The ban came into force on 5 July amidst mass protests proclaiming ‘We are all Palestine Action and multiple legal challenges. A few days later the first of many groups of protestors tested the new conditions by carrying placards stating ' I Oppose Genocide, I Support Palestine Action' leading to the spectacle of police publicly arresting people holding these signs including an 83-year old retired Christian priest, Sue Parfitt, and charging them with terrorism offences. As was the intention, the ban is being interpreted by the police as applying far beyond Palestine Action itself, and the wider aim is clearly to have a chilling effect on pro-Palestine protests. Meanwhile, the Filton 23, members of Palestine Action, remain incarcerated and denied bail in a case predating the ban, relating to alleged actions at the main Elbit research and development site in Filton, Bristol. They include students, teachers and health workers; the youngest, Fatema Zainab Rajwani, is a 20-year-old student of Gujarati heritage, who has been remanded in jail for almost a year to date, and has faced acute Islamophobia and racism from the prison authorities.

In Parliament the banning of Palestine Action was opposed vigorously by a small section of Left MPs including the independent group led by Jeremy Corbyn, some left MPs who remain in the Labour Party, (several of whom are currently suspended after voting against the government's slashing welfare benefits and its refusal to end the coercive two-child benefit cap which has left many households struggling),  and some Green Party MPs.  The day after the Parliamentary debate on the proscription, Zarah Sultana, the young, outspoken and popular MP for Coventry South, resigned from the ruling Labour Party and announced plans to launch a new party which would be jointly led by herself and Jeremy Corbyn. For many this is an initiative long overdue, at least since Corbyn’s resignation as Labour leader in 2019 after a concerted smear campaign by pro-Israel groups. It is all the more necessary as the Starmer government lurches further and further to the right in a hopeless attempt to win back voters who have turned in large numbers the far-right Reform Party, by regurgitating the latter's racist anti-migrant propaganda and policies, even as its pro-corporate policies deepen unemployment and poverty in the very ‘belly of the beast’ of imperialism. A recent speech by Keir Starmer referred to Britain becoming an 'island of strangers', directly echoing an inflammatory 1968 anti-immigration speech by notorious racist demagogue Enoch Powell. As another summer of far-right riots looms, Starmer’s government is only doubling down on this desperate mimicry.
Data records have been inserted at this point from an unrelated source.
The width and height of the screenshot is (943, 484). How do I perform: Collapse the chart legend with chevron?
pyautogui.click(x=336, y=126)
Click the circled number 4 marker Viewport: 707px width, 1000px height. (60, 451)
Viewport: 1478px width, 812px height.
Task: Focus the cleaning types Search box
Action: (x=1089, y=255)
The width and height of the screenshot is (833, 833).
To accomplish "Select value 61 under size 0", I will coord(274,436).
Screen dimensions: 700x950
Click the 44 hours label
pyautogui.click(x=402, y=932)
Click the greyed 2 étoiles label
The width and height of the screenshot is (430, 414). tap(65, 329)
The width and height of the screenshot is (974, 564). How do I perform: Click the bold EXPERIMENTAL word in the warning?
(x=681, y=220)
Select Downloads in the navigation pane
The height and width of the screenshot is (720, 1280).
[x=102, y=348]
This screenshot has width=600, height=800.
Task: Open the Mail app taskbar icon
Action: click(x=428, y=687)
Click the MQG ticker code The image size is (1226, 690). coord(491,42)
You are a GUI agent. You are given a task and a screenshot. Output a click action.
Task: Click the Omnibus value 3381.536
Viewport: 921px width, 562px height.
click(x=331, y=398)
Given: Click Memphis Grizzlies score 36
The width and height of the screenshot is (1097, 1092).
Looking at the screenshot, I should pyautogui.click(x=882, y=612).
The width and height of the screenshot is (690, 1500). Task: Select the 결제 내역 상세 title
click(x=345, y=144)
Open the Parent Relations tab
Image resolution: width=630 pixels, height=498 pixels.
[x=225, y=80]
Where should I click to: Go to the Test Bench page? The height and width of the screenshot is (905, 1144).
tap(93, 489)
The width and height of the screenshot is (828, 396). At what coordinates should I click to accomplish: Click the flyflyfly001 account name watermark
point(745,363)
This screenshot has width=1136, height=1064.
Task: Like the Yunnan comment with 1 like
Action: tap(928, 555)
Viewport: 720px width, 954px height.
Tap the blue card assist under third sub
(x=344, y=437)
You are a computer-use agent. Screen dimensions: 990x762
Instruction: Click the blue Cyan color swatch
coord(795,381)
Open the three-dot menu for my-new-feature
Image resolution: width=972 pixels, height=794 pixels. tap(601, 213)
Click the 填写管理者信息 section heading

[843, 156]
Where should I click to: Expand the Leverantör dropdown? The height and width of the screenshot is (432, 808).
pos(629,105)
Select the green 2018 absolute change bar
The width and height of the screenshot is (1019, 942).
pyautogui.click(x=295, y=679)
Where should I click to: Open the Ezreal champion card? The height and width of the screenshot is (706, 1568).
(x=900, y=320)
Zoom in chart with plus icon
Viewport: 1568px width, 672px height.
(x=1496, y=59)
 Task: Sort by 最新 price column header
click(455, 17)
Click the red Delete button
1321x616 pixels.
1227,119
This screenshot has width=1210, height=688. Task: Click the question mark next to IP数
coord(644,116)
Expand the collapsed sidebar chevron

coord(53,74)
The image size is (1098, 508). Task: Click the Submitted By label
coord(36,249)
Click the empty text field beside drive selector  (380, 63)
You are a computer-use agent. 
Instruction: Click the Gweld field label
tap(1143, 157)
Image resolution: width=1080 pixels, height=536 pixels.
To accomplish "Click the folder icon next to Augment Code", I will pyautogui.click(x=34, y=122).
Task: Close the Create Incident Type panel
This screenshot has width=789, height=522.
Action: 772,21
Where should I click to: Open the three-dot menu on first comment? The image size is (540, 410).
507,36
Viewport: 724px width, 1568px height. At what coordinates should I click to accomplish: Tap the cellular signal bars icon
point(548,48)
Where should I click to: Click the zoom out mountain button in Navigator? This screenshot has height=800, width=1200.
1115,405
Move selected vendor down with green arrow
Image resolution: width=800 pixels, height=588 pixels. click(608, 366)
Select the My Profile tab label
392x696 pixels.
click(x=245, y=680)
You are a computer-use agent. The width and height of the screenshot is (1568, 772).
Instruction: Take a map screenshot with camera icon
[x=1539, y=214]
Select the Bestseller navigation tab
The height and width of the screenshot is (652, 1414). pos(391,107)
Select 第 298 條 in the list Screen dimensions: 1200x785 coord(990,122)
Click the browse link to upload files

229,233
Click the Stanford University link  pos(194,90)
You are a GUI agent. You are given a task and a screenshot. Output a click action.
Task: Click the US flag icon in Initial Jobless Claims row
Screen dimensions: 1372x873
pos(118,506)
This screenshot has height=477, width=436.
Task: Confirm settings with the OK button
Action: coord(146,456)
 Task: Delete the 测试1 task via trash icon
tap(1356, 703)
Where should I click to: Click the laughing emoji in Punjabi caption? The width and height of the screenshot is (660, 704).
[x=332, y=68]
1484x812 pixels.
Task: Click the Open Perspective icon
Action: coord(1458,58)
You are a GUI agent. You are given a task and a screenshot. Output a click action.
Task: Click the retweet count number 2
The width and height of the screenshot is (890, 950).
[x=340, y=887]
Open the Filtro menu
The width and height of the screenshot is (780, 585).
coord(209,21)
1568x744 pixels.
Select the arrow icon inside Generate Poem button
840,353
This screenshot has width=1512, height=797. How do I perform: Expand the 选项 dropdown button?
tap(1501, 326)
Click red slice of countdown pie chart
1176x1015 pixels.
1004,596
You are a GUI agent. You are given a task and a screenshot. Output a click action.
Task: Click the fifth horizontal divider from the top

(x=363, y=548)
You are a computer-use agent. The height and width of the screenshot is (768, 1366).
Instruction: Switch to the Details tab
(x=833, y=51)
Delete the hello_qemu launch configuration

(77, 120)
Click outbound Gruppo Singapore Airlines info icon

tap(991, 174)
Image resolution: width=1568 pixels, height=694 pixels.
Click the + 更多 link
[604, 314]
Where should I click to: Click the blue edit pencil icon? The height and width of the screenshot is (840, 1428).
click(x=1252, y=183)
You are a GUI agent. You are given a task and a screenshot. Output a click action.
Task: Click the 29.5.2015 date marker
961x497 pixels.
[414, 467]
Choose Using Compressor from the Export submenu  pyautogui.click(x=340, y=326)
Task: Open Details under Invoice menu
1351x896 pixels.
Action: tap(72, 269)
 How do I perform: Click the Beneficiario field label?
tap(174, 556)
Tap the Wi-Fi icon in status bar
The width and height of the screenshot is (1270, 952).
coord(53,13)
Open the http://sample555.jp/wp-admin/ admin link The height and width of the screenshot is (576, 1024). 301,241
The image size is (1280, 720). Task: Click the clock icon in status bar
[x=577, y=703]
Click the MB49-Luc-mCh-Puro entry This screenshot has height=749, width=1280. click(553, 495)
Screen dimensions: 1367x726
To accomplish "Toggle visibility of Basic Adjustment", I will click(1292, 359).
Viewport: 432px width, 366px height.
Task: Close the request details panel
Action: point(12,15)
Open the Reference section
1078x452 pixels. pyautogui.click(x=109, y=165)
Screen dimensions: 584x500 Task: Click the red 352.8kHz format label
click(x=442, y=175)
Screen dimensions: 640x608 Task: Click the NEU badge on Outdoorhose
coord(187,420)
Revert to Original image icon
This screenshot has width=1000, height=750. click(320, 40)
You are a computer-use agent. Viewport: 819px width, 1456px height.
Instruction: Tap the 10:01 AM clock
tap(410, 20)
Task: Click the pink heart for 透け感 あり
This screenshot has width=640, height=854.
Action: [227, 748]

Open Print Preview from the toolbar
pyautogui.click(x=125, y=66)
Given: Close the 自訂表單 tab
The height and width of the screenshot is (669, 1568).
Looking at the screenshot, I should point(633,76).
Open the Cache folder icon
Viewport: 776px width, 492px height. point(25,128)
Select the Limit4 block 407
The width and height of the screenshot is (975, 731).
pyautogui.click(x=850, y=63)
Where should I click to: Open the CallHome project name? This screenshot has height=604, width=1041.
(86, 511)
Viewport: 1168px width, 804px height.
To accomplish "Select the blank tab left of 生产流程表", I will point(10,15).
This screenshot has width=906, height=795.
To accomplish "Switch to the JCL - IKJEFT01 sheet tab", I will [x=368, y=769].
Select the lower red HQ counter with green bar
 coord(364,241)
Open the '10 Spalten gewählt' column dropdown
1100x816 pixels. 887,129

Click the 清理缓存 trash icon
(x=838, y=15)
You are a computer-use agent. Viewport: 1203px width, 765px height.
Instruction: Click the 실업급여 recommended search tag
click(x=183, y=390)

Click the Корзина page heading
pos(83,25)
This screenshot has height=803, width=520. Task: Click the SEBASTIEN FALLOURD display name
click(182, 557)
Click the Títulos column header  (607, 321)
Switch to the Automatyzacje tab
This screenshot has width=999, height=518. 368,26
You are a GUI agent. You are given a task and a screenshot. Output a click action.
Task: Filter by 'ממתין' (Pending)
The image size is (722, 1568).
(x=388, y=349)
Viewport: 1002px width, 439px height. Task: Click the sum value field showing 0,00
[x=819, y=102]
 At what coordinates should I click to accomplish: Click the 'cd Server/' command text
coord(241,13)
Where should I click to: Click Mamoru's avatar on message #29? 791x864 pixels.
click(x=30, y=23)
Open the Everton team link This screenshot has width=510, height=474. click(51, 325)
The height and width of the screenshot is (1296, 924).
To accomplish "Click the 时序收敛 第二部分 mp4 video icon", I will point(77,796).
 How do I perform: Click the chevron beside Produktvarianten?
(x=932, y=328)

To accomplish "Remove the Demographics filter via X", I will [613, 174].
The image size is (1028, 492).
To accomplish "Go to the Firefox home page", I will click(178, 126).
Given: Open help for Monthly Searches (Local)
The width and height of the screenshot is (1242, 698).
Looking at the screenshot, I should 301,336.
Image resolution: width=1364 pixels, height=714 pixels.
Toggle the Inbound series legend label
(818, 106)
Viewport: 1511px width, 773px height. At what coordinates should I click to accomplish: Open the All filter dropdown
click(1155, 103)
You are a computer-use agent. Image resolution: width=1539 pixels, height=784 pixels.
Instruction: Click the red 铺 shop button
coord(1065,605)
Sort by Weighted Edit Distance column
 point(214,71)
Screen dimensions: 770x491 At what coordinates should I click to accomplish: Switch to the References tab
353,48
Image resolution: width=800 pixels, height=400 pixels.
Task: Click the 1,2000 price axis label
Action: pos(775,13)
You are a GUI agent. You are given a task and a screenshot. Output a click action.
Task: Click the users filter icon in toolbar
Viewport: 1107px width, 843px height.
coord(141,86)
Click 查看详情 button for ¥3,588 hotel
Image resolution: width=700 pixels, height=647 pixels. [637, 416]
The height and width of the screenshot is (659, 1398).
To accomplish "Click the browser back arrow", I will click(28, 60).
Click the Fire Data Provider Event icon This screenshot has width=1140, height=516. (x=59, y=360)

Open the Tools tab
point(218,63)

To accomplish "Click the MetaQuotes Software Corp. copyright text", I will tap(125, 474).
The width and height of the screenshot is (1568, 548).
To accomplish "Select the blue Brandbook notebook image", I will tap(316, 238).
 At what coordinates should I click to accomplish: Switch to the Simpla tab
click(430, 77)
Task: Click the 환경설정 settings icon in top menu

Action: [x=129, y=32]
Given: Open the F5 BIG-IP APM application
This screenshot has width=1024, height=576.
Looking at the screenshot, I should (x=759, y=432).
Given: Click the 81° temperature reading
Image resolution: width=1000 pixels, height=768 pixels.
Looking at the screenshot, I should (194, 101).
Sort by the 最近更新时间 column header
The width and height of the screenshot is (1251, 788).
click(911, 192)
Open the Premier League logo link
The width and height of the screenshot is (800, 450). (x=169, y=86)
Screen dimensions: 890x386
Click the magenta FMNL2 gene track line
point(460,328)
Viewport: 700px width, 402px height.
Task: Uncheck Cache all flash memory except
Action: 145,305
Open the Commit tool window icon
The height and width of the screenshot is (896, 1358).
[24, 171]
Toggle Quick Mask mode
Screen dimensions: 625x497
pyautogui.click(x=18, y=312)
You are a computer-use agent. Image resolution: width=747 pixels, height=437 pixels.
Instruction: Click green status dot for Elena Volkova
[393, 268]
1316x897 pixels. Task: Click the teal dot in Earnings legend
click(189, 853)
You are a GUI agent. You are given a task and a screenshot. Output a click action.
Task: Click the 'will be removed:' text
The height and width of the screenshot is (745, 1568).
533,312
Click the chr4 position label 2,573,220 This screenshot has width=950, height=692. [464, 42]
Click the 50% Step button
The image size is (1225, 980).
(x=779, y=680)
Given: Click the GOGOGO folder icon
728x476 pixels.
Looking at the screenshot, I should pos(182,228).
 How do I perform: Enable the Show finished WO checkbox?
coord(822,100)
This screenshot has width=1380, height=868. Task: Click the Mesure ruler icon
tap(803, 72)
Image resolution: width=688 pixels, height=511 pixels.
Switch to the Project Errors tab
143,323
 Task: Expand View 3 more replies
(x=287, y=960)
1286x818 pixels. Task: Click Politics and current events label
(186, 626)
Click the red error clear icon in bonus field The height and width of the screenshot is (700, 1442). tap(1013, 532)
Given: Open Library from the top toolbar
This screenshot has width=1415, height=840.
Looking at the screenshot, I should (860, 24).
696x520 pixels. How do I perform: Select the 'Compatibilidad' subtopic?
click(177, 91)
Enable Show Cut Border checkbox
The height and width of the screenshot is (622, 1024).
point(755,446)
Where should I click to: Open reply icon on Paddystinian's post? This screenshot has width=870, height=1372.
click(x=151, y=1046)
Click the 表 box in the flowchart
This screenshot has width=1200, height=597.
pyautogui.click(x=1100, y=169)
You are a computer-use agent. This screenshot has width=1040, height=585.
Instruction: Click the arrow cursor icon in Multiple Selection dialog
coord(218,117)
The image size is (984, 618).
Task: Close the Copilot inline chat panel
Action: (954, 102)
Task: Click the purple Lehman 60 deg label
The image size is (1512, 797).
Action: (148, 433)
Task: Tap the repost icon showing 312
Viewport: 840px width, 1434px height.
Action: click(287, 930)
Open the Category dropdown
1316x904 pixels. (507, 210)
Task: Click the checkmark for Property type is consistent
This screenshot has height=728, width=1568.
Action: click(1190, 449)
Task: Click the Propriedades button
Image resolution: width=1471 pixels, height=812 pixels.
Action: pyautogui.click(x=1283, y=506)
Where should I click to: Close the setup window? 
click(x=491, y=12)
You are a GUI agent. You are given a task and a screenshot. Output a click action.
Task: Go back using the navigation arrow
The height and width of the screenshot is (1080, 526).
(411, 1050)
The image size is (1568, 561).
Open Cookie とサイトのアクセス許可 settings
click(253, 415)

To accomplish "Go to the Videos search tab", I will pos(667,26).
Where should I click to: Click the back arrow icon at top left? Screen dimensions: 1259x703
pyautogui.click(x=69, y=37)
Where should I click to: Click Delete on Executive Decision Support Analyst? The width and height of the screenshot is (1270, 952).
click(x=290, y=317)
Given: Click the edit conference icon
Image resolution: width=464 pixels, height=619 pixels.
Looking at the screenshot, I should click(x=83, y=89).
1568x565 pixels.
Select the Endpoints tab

72,000 people signed up in the first three days to participate in the new initiative announced by Zarah Sultana and polls are currently suggesting that the potential new party, if launched, could attract votes on par with the Labour Party. But it is still unclear whether the coming weeks will see an effective consolidation of a new political force bringing together left independent, ex-Labour and progressive Green MPs and grassroots activists on a platform of economic justice, anti-racism, and committed anti-imperialism.